04b — Core

Binding Matching

When a rule executes, its parameters (conditions, actions) need to be resolved from the available bindings. The BindingMatchingStrategy determines how rule parameters are matched to bindings in the container.

How Matching Works

Each rule parameter declares a name and type. When the rule runs, the matching strategy looks through the available bindings to find the best match for each parameter:

// Rule with parameters "age" (Integer) and "name" (String)
Rule rule = Rule.builder()
    .given(condition((Integer age, String name)
        -> age > 18 && name != null))
    .build();

// Bindings with matching names and compatible types
rule.run(age -> 25, name -> "Alice");
// "age" matches to age parameter, "name" matches to name parameter

BindingMatchingStrategy

The BindingMatchingStrategy interface defines how bindings are resolved for rule parameters:

public interface BindingMatchingStrategy {
    <T> Binding<T> match(Bindings bindings, String name,
                          TypeReference<T> type, boolean required);
}

Match by Name

This strategy matches bindings by name.
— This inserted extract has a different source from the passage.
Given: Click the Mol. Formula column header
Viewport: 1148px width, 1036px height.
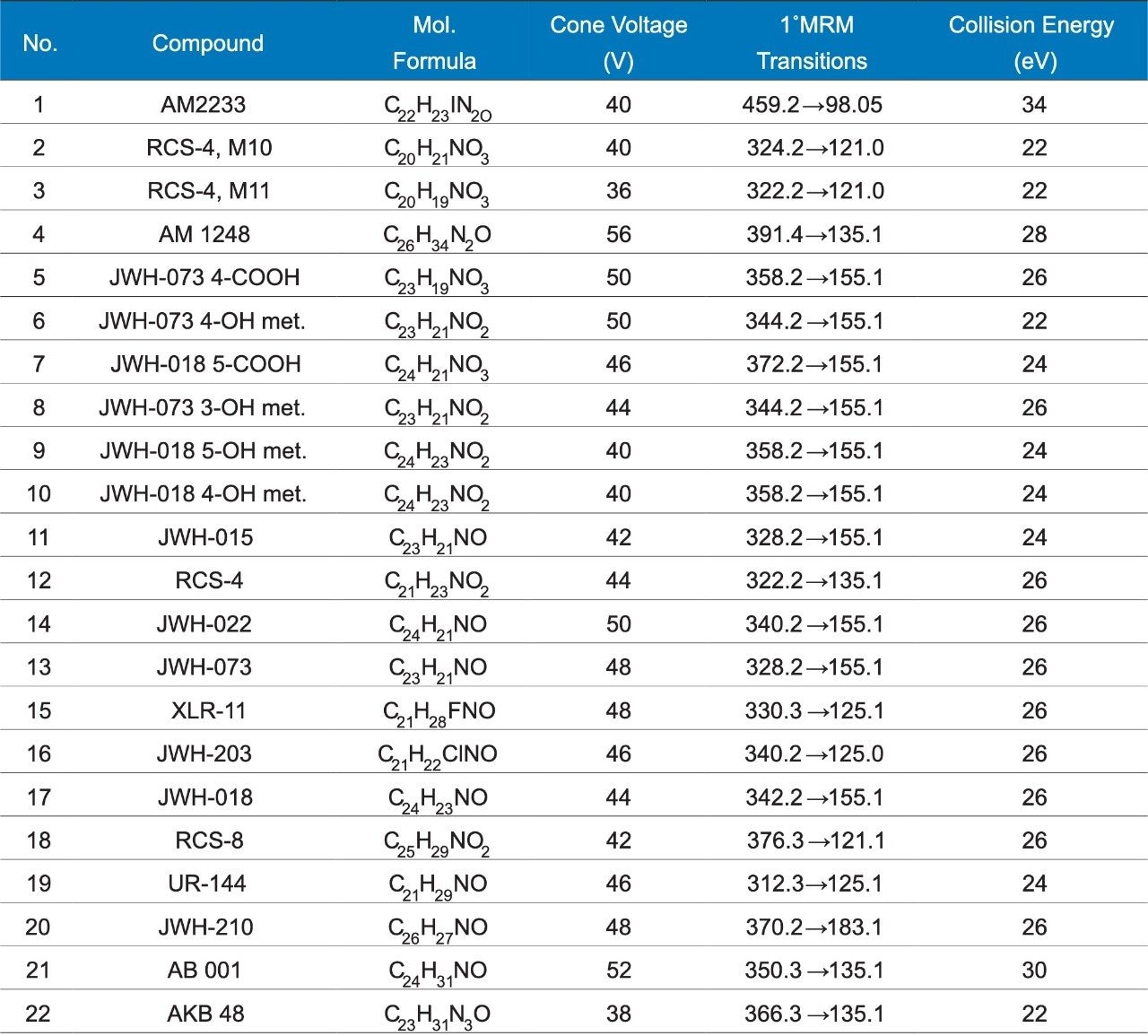Looking at the screenshot, I should (434, 43).
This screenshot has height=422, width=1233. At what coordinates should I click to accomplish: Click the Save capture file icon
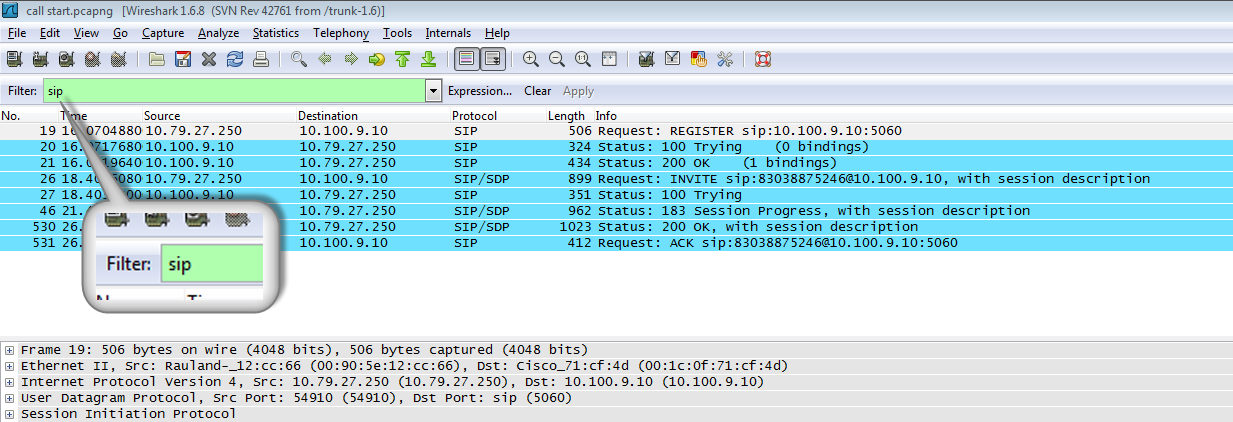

The parameter name in your condition or action must match the binding name exactly:

// Parameter named "total" will match binding named "total"
Rule rule = Rule.builder()
    .given(condition((BigDecimal total) -> total.compareTo(BigDecimal.ZERO) > 0))
    .build();

rule.run(total -> BigDecimal.valueOf(99.99));  // Matched by name "total"

Match by Type

When a name match is not found, the strategy can fall back to matching by type. If there is exactly one binding of the required type, it will be used:

// If only one BigDecimal binding exists, it matches regardless of name
Bindings bindings = Bindings.builder().standard();
bindings.bind("orderTotal", BigDecimal.valueOf(150));

// Parameter "total" can still match "orderTotal" by type

The default strategy is a combination of the above, firstly it matches bindings by name and if there are no matches it will attempt to match by Type

If you wish to override the matching strategy you can either set it on RuleContext or on individual method parameters using @Param(matchUsing=BindingMatchingStrategyType.MATCH_BY_NAME)

Important: If a required parameter cannot be matched to any binding, a BindingNotFoundException is thrown at execution time. Make sure all required rule parameters have corresponding bindings available.

Tip: Name-based matching is preferred for clarity and predictability. Use descriptive, consistent parameter names across your rules and bindings to avoid ambiguity.